How can you be held accountable for delivering improved care in the future when you don’t know what kind of care you are delivering today?

The emergency department, which receives 70,000 visits a year, discovered that 60% of its patients fell into the non-urgent category. By putting such patients on a “fast track,” the department, which had been so chaotic that security was sometimes called in to make peace, was able to substantially reduce its wait times.

“That was because of data,” says Dr. Ste-Marie. “You have to have data.”

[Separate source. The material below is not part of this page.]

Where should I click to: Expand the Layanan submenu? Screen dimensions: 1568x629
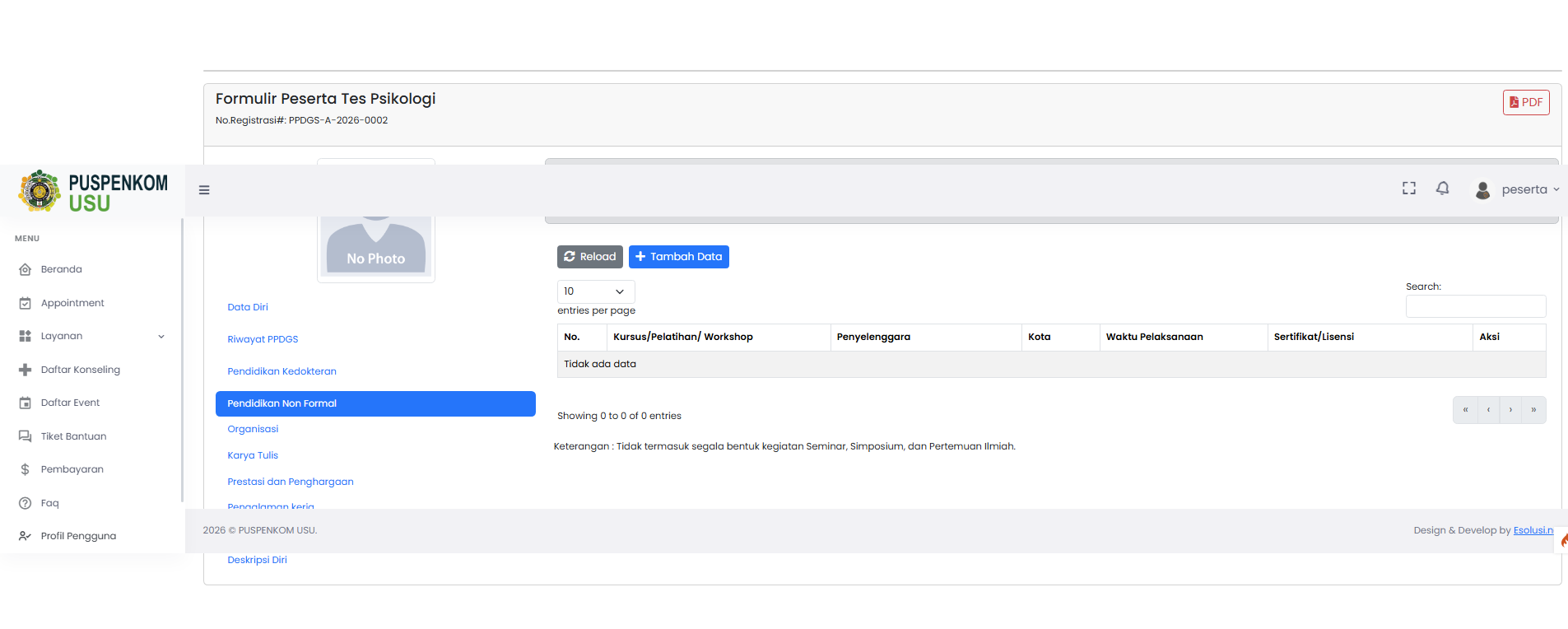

When data reflect quality of care, policies that compel hospitals to make data public can be effective in creating accountability. In Quebec, for example, hospitals paid more attention to reducing their C. difficile rates after the province began to regularly publish them. “Let’s say you get the results and see that you are number 25 out of 25,” says Dr. Ste-Marie. “You know that people can go to the web and see that. You don’t want people coming to your hospital with their own bottles of Javex. Embarrassment is great for motivation, and so, of course, is competition. But more than anything, public data make you aware of what you are really delivering.”

National organizations that assess healthcare quality, such as the Canadian Patient Safety Institute and Accreditation Canada, also have a role to play in keeping hospitals accountable to their quality goals. Some hospitals have a tendency, warns Dr. Ste-Marie, to put greater effort into improving health services only when those services are about to be put under scrutiny.

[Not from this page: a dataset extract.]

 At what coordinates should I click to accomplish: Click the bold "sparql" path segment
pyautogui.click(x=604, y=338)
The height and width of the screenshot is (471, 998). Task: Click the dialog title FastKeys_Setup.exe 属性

Another important way of creating accountability for quality in healthcare is to better involve the people for whom it exists: patients. If actively engaged in all aspects of the care they receive, patients will be better equipped to determine whether that care is sufficient and appropriate. “To be held accountable, you have to involve the patients,” says Dr. Ste-Marie. “You have to put the patients in the loop.”

Healthcare workers should never underestimate a patient’s intelligence or judgement, says Dr. Ste-Marie. Most patients are fully capable of understanding their conditions and can provide valuable insight into the care they need.

“My mother is 90 years old, and she is not a physician or a nurse, but she can make up her own mind. She can ask the right questions,” say Dr. Ste-Marie. “We have to focus on patients’ needs. I mean, why are we in this business? To make money? No, I don’t think so.”